The establishment of the WAVES required new legislation be drafted due to the fact the rules in play allowed only men to be part of the armed forces. The Bureau of Aeronautics and other far-sighted individuals in the Department of the Navy realized the necessity of women during wartime. On July 30, 1942, President Roosevelt signed the legislation into law and the Women Accepted for Volunteer Emergency Service (WAVES) unit of the United States Navy was born. In August 1942, Mildred McAfee made naval history as the first woman to ever serve as a commissioned officer. Receiving the rank of Lieutenant Commander, she became the WAVES’ first director.

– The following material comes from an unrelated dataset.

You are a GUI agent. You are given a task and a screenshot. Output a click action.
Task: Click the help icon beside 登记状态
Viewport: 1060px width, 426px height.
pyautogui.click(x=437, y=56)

An important difference separated the WAAC from the WAVES. Unlike the WAAC, which was established as an ‘auxiliary’ organization to serve with the Army, the WAVES were an official part of the Navy, with members holding the same ranks and receiving the same pay as their male counterparts. They were also subject to military discipline in like manner as the men. In 1943, the WAAC converted to the Women’s Army Corps (WAC) and the Army women now paralleled their Navy counterparts by actually being ‘in’ the Army rather than ‘along side’ it.
Though the WAVES were ‘in’ the Navy and equal to the men in many ways, there were still areas the guys handled on their own. At this time, the WAVES were not allowed to serve aboard combat ships or airplanes. They were also restricted to stateside service in the beginning, though in time a number of them were sent to Hawaii and other U. S.overseas possessions. World War II ended before they were sent any further.
When the WAVES celebrated their first anniversary, they numbered 27,000 members. The greater percentage of the WAVES performed clerical work, though others branched out into aviation, Judge Advocate General’s Corp (JAG), communications, intelligence and medical professions, to name a few.